The Johns Hopkins Carey Business School hosted a Global Health Care Symposium in China last month that discussed the challenges and opportunities of delivering health care in Asia.
The symposium, sponsored by General Electric, was held March 17 at the General Electric China Technology Center in Shanghai. It featured keynote speeches from John Rice, vice chairman of General Electric and president and CEO of GE Global Growth and Operations, and Carey professor Kathleen Sutcliffe, a Bloomberg Distinguished Professor who is also on the faculty of the Johns Hopkins School of Medicine.

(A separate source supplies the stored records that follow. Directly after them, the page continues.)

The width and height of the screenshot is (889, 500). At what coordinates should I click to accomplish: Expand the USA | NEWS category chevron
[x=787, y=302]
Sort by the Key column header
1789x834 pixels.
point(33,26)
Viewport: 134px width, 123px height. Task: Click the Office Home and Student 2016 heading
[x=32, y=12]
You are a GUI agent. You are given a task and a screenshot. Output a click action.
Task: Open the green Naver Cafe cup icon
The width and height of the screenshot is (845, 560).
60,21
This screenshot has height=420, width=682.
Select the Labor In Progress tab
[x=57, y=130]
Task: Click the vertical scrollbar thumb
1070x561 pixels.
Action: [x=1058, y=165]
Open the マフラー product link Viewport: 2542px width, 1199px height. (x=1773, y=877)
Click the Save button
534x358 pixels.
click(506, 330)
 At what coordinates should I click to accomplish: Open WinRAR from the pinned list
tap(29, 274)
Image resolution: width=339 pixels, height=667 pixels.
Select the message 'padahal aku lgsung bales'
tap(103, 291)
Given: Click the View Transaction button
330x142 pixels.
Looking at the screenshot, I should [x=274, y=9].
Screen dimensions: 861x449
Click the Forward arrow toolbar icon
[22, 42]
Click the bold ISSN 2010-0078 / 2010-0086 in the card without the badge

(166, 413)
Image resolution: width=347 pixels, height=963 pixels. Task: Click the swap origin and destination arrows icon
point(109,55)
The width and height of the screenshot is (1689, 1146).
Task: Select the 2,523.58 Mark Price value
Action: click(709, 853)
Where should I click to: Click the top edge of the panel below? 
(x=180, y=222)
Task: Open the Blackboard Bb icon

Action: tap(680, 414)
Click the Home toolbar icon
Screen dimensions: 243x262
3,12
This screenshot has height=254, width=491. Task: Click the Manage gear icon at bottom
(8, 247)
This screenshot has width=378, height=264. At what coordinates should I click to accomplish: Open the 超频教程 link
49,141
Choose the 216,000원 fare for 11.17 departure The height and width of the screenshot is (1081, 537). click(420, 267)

Sutcliffe's remarks, titled "Building a Resilient Organization," centered on her research into how organizations manage risk, uncertainty, and crisis. One of Sutcliffe's key points concerned the nature of productivity and how it can lead to resiliency within an organization.
"At its core, productivity is thinking about the choices we make every day," she said. "It's not necessarily about running faster or pushing harder, it's about working smarter. It's about seeing things in a more nuanced way—really seeing what is in front of us, being mindful, seeing the small details in a situation so we can contingently respond."
The symposium also featured two panels that included executives from GE, Novartis, Johnson and Johnson, and other Chinese companies. Carey Vice Dean for Education Kevin Frick and Phillip Phan, who is the Alonzo and Virginia Decker Professor of Strategy and Entrepreneurship at Carey, also participated in the panels.